يک کيس ديگر
A 30-year-old white man presents to the emergency department with intermittent episodic discomfort in the upper abdomen that has lasted more than 10 years. Although the episodes are frequently severe and last several hours to 2 days, they resolve spontaneously. The patient reports no exacerbating factors, and weeks and months can pass between episodes. He is completely asymptomatic between these events. Nausea, occasional bloating, and nonbilious emesis are associated with the episodes. The patient's bowel pattern is normal, without hematochezia, and he has had no weight loss or fevers. Results of multiple evaluations in the past, including upper endoscopy and upper gastrointestinal contrast studies, have been normal.
The review of systems is otherwise unremarkable. The patient works in an office and does not smoke or drink. He takes no medications and has no allergies. The patient underwent laparoscopic cholecystectomy in the past and once had a hip fracture from a fall.
On examination, the patient is markedly uncomfortable. Abdominal palpation reveals tenderness in the epigastrium with guarding but no rebound. No masses or organomegaly are detected. Bowel sounds are normal. Findings on rectal examination are normal, with no masses and heme-negative brown stool. The patient's vital signs, remaining physical findings, and laboratory values are normal.
What is the diagnosis?
Abdominal CT is helpful in establishing the diagnosis.
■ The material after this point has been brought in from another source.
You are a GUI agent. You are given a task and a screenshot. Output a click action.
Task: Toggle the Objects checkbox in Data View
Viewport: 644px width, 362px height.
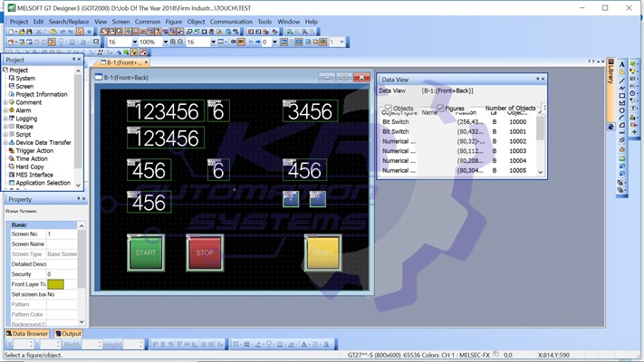[388, 109]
Superior mesenteric artery syndrome: The abdominal CT scan shows marked dilatation of the proximal duodenum. At the level of the superior mesenteric artery (SMA), the third part of the duodenum is narrowed. The duodenum is compressed by a sharp aortomesenteric angle as it passes between the SMA and aorta, resulting in SMA syndrome. The distal duodenum appears normal in caliber. Initially recognized by Von Rokitansky in 1861, SMA syndrome is an uncommon cause of chronic, intermittent, or acute complete or partial duodenal obstruction. Often a diagnostic dilemma, this entity is a diagnosis of exclusion.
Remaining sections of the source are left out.